**Material zur Aufgabe**.
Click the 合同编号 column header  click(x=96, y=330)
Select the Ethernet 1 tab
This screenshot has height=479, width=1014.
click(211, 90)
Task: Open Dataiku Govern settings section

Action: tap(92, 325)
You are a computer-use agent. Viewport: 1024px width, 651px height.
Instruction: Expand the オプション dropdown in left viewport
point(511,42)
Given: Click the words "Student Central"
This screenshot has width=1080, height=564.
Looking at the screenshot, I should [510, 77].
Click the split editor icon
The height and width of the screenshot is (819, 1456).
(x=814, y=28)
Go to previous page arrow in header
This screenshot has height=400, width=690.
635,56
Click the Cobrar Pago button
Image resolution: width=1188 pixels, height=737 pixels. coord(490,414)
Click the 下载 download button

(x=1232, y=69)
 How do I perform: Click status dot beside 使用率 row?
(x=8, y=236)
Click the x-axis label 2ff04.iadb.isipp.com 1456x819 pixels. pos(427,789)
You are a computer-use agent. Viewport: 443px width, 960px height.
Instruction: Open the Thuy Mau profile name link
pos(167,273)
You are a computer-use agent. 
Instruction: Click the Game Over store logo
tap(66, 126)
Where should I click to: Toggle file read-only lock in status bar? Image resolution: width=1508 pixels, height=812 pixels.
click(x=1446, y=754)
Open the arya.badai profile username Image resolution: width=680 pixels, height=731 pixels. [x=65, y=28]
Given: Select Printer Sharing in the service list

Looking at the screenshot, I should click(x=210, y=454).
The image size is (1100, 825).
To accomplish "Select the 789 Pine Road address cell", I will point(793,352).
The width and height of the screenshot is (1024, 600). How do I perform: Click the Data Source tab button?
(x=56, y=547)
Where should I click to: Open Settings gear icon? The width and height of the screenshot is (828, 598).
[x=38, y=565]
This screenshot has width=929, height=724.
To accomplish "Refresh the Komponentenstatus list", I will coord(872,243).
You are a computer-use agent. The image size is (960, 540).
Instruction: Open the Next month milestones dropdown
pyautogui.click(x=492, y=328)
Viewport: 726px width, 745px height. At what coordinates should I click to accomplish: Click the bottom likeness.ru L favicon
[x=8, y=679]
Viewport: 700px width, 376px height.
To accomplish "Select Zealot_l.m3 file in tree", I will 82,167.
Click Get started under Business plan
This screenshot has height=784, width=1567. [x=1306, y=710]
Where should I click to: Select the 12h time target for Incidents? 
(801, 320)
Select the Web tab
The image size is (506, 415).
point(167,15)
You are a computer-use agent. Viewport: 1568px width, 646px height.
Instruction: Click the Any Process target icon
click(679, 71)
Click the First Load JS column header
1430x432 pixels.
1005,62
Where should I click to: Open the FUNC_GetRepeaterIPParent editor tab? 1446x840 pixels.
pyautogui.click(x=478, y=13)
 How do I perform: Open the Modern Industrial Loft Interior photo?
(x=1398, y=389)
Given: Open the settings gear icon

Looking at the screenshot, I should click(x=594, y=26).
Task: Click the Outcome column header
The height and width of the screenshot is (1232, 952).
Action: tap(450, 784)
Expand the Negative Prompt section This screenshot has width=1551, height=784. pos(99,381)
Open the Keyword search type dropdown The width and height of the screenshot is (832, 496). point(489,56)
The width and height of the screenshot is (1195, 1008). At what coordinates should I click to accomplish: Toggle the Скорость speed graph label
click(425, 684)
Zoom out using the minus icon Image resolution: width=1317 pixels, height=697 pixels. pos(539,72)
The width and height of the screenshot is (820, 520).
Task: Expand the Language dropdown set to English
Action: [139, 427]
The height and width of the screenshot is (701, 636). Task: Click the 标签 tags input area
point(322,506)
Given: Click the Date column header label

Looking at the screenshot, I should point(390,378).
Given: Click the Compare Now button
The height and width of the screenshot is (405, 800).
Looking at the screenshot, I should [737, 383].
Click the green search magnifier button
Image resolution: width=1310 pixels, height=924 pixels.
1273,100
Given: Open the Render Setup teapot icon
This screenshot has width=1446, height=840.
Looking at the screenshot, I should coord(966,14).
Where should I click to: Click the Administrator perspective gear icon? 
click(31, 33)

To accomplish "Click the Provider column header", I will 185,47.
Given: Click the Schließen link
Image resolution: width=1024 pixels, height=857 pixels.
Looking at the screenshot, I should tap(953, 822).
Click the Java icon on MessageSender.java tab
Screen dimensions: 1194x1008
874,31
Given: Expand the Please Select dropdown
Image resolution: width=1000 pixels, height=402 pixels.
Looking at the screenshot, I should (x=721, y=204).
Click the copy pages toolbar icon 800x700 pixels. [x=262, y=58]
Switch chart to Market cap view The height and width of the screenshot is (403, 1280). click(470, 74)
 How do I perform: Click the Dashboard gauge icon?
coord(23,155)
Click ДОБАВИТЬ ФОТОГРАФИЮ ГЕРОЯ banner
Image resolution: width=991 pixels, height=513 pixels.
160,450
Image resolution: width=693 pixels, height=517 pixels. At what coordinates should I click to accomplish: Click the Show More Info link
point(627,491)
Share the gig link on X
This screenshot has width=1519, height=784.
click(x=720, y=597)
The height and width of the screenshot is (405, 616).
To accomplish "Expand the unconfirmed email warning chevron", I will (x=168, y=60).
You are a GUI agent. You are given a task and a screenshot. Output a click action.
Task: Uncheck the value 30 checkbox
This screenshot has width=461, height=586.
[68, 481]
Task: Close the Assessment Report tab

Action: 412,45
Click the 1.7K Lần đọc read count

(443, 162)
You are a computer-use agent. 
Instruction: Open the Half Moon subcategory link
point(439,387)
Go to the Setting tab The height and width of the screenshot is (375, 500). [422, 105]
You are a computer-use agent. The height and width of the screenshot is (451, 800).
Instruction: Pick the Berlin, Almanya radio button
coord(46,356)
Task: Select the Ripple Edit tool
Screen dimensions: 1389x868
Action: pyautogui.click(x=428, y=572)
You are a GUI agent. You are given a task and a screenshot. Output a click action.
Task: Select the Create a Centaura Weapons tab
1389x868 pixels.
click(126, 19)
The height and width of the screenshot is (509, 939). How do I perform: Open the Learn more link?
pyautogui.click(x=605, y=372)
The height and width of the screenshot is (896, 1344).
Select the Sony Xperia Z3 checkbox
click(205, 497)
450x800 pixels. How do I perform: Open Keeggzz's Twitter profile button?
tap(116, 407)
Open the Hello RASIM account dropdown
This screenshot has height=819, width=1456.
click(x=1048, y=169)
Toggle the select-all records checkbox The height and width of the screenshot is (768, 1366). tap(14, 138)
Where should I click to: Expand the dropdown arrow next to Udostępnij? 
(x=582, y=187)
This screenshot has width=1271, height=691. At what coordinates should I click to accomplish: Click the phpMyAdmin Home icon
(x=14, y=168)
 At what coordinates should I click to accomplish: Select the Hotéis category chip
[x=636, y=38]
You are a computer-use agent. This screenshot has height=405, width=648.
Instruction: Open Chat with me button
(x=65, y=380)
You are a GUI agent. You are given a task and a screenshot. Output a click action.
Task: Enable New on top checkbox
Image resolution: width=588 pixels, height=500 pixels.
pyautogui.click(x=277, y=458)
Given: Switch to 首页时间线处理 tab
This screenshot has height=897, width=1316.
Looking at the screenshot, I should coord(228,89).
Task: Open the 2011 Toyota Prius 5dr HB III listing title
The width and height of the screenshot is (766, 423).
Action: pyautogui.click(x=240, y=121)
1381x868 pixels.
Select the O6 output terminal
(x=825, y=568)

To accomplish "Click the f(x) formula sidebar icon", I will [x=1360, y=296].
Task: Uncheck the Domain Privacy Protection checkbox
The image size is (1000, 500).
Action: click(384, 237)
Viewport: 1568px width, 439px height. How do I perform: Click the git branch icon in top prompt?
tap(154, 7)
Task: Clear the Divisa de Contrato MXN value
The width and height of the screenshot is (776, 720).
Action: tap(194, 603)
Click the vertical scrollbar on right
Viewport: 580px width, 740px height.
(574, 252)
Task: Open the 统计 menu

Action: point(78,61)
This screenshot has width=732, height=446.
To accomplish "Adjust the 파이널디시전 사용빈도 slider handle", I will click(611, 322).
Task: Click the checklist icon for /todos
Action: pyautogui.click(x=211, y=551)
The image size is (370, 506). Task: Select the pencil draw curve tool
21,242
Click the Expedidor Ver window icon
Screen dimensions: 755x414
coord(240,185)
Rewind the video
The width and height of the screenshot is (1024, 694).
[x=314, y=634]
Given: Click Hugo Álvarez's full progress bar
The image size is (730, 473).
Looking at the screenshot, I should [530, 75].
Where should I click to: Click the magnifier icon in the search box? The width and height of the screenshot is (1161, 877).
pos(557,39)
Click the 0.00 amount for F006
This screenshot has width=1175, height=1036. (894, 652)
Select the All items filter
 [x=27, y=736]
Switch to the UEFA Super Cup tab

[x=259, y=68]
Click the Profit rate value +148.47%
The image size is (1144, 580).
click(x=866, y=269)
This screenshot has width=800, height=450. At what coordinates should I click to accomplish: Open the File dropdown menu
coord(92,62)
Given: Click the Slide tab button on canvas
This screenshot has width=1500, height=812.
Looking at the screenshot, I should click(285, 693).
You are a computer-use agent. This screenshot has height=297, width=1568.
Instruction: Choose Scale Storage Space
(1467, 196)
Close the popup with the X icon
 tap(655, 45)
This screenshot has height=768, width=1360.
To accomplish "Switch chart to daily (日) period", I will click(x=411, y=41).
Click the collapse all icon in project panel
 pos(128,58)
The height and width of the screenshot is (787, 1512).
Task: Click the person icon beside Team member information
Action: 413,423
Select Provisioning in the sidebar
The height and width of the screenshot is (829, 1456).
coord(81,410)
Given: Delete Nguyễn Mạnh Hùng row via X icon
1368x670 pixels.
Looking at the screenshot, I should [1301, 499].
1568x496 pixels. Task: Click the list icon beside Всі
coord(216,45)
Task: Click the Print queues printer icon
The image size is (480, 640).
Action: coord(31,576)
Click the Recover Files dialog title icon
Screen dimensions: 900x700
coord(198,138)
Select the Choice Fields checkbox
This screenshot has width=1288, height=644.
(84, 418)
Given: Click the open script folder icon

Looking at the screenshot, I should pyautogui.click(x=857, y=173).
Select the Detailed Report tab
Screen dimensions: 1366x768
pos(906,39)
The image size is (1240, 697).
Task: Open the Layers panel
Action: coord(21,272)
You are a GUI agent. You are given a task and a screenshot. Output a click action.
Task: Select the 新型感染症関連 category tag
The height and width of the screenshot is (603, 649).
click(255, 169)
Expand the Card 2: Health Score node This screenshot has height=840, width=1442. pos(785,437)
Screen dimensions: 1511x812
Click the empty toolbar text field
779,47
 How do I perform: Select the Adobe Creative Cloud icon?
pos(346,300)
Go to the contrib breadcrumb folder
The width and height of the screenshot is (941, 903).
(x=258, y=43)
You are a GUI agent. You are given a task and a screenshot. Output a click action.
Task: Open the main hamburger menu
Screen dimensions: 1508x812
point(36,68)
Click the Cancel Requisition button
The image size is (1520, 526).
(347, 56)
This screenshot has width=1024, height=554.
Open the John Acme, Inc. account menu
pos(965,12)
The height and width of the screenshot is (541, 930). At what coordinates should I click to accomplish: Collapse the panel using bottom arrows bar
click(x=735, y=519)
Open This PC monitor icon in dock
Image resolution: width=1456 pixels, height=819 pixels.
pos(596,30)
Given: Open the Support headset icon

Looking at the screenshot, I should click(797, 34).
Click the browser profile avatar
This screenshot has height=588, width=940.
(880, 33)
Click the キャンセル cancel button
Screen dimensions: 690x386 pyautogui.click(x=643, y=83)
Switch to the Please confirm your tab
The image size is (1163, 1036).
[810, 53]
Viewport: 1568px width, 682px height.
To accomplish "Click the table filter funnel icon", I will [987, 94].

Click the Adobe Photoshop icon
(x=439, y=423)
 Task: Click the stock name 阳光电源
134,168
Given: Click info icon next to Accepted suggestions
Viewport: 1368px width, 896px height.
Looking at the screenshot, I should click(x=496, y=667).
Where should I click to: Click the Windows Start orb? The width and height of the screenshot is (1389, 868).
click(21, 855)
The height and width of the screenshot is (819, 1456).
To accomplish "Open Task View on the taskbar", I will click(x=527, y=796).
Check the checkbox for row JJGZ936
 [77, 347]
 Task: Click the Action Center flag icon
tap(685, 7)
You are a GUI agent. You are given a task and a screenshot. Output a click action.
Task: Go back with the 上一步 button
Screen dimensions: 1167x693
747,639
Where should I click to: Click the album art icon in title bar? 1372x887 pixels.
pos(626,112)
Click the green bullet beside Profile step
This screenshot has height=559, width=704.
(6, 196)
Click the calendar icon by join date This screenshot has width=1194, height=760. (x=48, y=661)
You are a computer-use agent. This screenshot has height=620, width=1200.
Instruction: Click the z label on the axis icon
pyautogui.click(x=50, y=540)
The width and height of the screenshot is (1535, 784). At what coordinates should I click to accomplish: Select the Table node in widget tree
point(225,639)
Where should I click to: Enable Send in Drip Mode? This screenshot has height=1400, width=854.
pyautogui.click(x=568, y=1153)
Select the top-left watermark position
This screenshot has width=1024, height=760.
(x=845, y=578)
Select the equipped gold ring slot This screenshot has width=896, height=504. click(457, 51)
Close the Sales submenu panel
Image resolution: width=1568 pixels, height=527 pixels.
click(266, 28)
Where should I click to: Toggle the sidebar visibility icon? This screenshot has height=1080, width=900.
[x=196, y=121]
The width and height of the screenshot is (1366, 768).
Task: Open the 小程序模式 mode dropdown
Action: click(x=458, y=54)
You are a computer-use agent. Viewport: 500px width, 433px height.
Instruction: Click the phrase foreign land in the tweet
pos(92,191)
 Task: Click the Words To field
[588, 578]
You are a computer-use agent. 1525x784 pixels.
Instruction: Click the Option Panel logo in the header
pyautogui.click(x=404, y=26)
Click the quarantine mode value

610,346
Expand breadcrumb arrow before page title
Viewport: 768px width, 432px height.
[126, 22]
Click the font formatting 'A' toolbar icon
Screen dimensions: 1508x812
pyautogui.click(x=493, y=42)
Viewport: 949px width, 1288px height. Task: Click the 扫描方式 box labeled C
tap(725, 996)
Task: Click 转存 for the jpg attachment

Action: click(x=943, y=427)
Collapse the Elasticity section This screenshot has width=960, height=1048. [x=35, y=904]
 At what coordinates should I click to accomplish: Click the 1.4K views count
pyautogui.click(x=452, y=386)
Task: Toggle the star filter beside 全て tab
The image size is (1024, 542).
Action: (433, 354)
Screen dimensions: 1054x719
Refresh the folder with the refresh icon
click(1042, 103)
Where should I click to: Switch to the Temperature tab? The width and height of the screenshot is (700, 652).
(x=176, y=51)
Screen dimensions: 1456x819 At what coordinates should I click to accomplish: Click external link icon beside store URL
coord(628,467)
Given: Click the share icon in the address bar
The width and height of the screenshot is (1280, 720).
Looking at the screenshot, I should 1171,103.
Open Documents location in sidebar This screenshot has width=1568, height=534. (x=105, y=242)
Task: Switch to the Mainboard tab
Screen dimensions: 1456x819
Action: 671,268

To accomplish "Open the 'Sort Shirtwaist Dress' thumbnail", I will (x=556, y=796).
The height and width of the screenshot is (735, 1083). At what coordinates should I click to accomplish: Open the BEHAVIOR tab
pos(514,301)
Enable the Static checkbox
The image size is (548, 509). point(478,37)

**Zu erledigen**. Gib bitte den Abschnitt des Materials von der Zeile mit „Given: Open the settings gear icon“ bis zur Zeile mit „Expand the Negative“ als nummerierte Liste wieder, beide Zeilen eingeschlossen. Leerzeilen lässt du weg.

**Vollständige Antwort**.
1. Given: Open the settings gear icon
2. Looking at the screenshot, I should click(x=594, y=26).
3. Task: Click the Outcome column header
4. The height and width of the screenshot is (1232, 952).
5. Action: tap(450, 784)
6. Expand the Negative Prompt section This screenshot has width=1551, height=784. pos(99,381)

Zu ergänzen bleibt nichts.